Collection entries
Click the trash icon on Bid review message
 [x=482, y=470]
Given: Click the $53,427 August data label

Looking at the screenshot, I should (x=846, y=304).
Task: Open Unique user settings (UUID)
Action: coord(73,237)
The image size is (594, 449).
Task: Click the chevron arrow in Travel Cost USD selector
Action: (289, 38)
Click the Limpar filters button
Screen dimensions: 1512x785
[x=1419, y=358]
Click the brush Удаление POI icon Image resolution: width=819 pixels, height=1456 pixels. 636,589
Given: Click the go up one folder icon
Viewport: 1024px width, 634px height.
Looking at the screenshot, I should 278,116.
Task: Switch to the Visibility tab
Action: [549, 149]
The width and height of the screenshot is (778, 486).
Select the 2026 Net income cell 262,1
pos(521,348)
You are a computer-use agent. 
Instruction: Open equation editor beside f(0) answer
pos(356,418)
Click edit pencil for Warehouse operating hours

## [Your instructions]
Copy verbatim everything from the beginning of the items down to the line containing "Click the brush", including that line.

## [Reply]
Click the trash icon on Bid review message
 [x=482, y=470]
Given: Click the $53,427 August data label

Looking at the screenshot, I should (x=846, y=304).
Task: Open Unique user settings (UUID)
Action: coord(73,237)
The image size is (594, 449).
Task: Click the chevron arrow in Travel Cost USD selector
Action: (289, 38)
Click the Limpar filters button
Screen dimensions: 1512x785
[x=1419, y=358]
Click the brush Удаление POI icon Image resolution: width=819 pixels, height=1456 pixels. 636,589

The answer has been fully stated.